社会保険庁職員の身分保障を求める決議
2008/11/15
社会保険庁職員の身分保障を求める決議
- 福田内閣は、2008年7月29日、「日本年金機構の当面の業務運営に関する基本計画」を閣議決定した。この「基本計画」は、社会保険庁を廃止して、日本年金機構を設立し、年金業務を移行させるに当たってのものであるが、この中で、社会保険庁の職員の採用に当たっては、「懲戒処分を受けた者は、機構の正規職員及び有期雇用職員には採用されない。」として、過去に懲戒処分を受けた職員は、画一的に全員採用しない方針が定められている。機構に採用されなかった職員について、麻生新総理大臣は、厚生労働省等への配置転換や民間への再就職のあっせんを行うが、最終的には分限免職もありうると国会答弁している。

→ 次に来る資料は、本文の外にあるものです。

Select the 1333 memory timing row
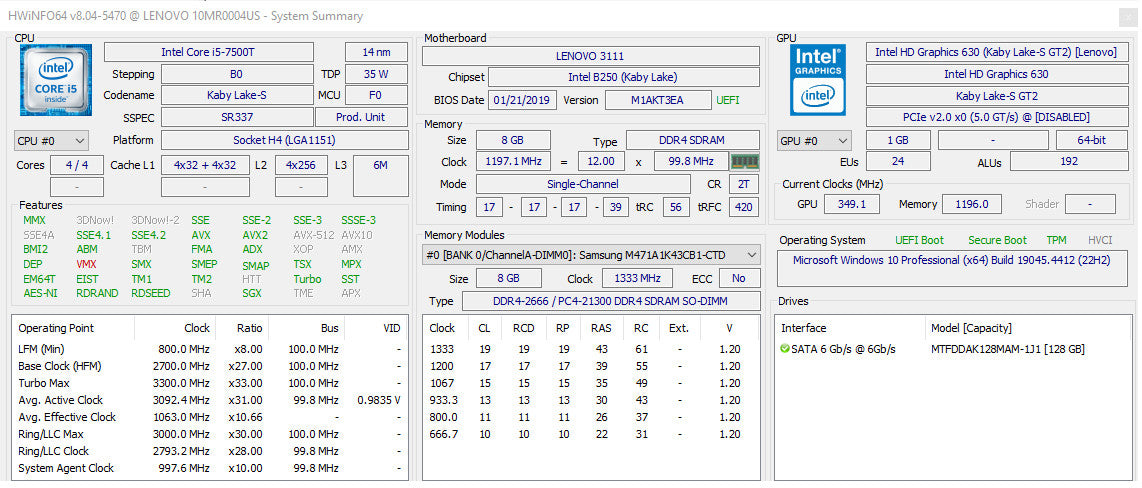 coord(591,349)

- 社会保険庁職員は国家公務員である。国家公務員は、国家公務員法により、法律又は人事院規則に定める事由による場合でなければ、その意に反して、免職されることはないこととされている(75条)。
機構に採用されないことによって、分限免職することは、法律に定められた事由に該当せず、明らかに国家公務員の身分保障原則に反するものである。特に機構は、社会保険庁職員以外の職員を1000人程度も新規採用する方針であり、身分保障原則に反するものであることはより明らかである。 - 機構による社会保険庁職員の採用・不採用の基準は、公正なものでなければならない。機構による社会保険庁職員の採用は、社会保険庁が担っていた事業の承継に伴うものであるから、新たな新規採用という性質のものではなく、職員の「選択」という実質を持つものである。この選択の基準が公正でなければならないのは自明の理である。

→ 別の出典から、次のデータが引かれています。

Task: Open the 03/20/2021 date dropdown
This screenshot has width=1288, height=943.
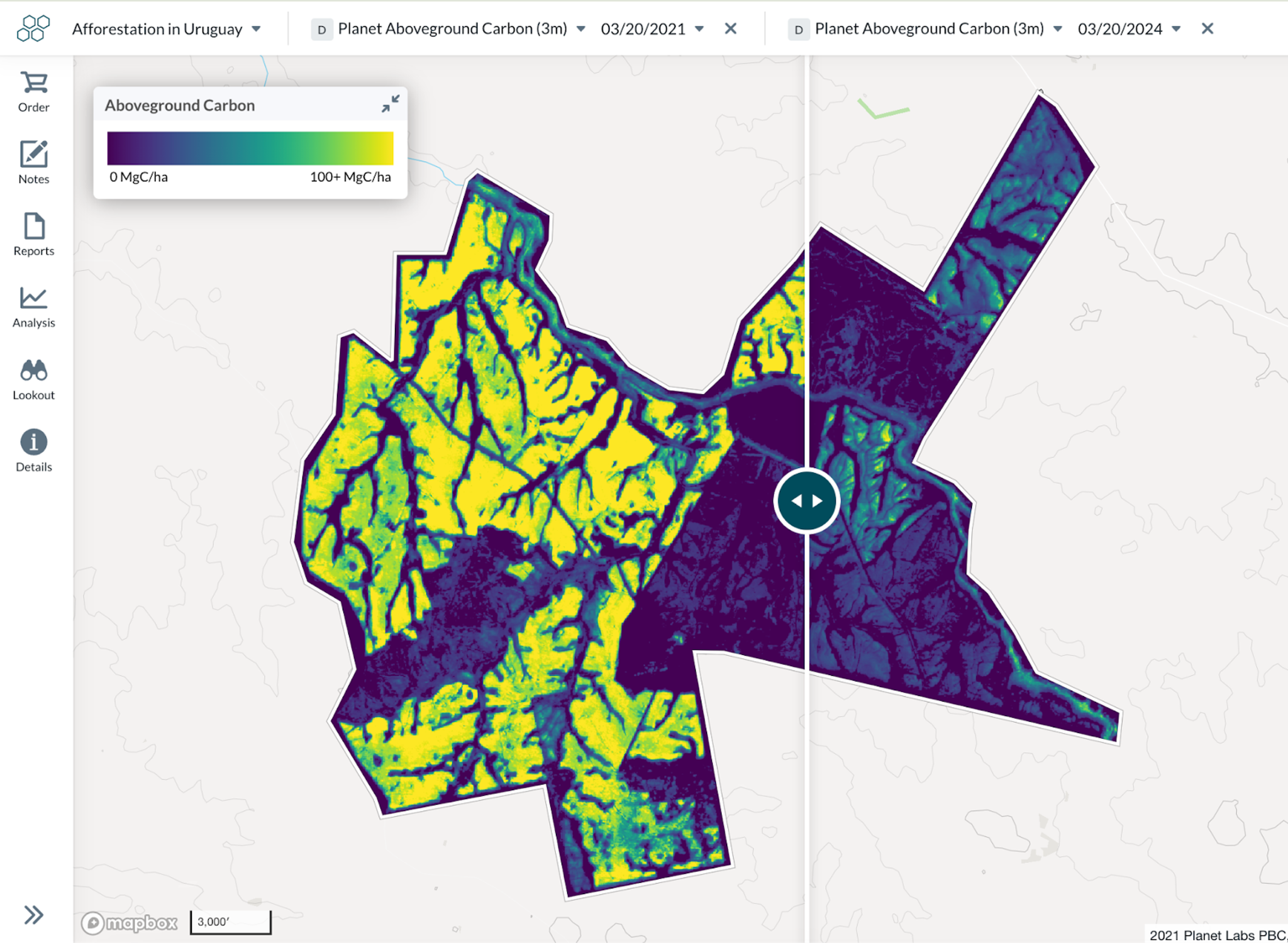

また社会保険庁職員の立場からすれば、機構への不採用は不利益取扱に他ならないから、分限や懲戒に準じるものとして、国家公務員法上、公正が求められるのは当然である(74条)。
そして、懲戒処分の理由、対象となった行為を行った時期、懲戒処分の種類、懲戒処分を受けた時期などを一切問題とすることなく、懲戒処分歴があるということのみをもって、画一的に不採用とするのは、明らかに不公正な基準である。 - 過去に懲戒処分を受けているということは、当該対象行為について、すでに不利益処分を受けているということである。過去に懲戒処分を受けていることを理由に、新たに不採用という不利益処分を課すのであれば、それは二重処分を行うに等しいものであり、許されないと言わざるを得ない。

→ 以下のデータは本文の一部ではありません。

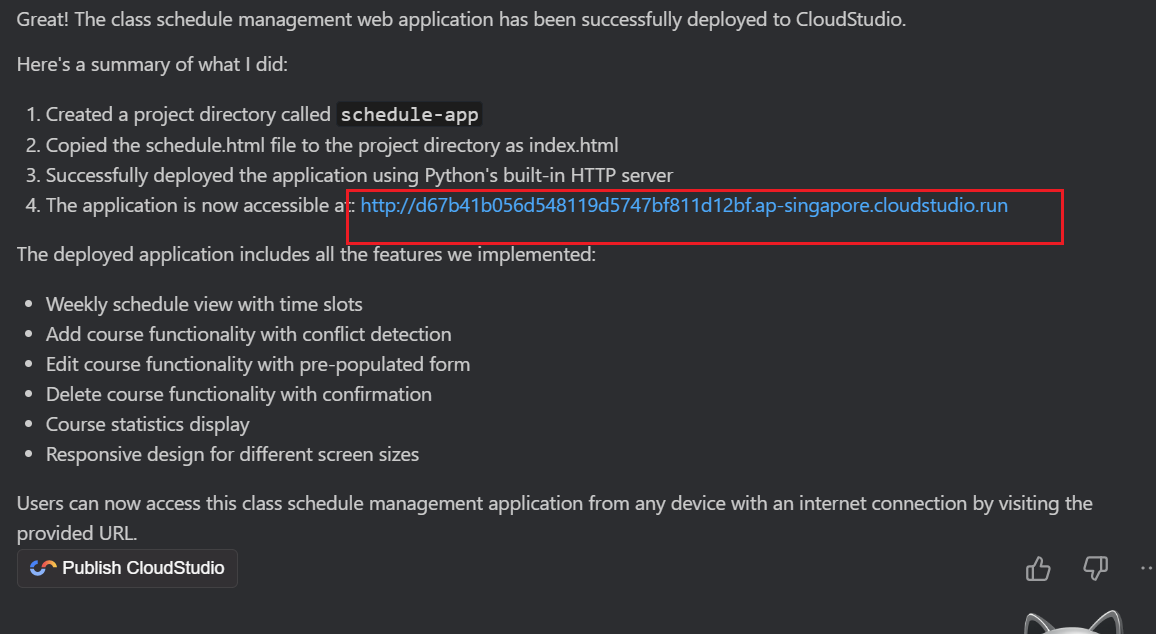Click the thumbs down feedback icon
This screenshot has width=1156, height=634.
(x=1095, y=569)
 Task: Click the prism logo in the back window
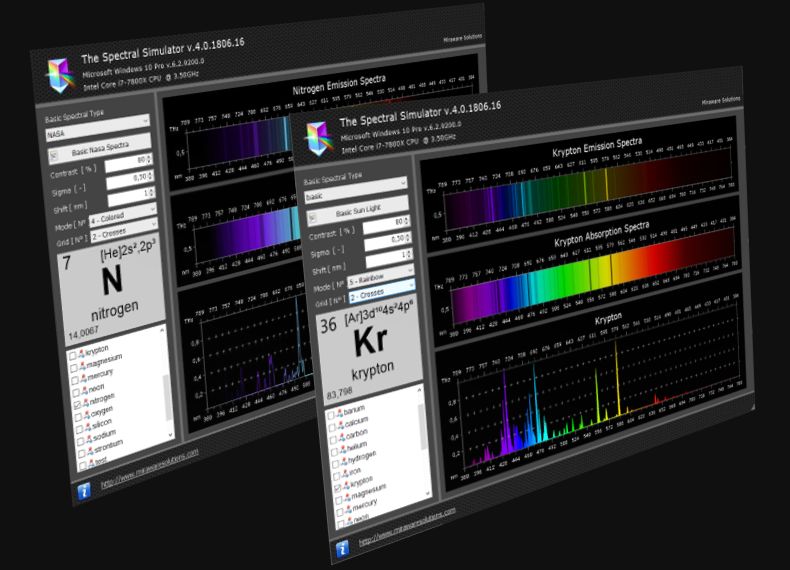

また厚生労働省は、「機構」の採用審査に反映させるため、外部専門家による「服務違反調査委員会」を立ち上げ、同委員会は全国社会保険職員労働組合及び全厚生職員労働組合に対し、勤務時間内組合活動の有無を調査するとして、1997年4月以降の組合活動の詳細について説明を求める文書を発出した。労働組合に対するこのような調査活動は、労働組合の団結権に対する重大な侵害行為であるから、直ちに中止・撤回されるべきである。 - 年金業務の適正化は実現されなければならない課題であるが、そのことと職員採用基準の決定は、明確に峻別されなければならない。
国家公務員の身分保障原則及び雇用保障法理などの労働法理に反する違法な方針が直ちに撤回され、社会保険庁職員の身分保障がなされることを求める。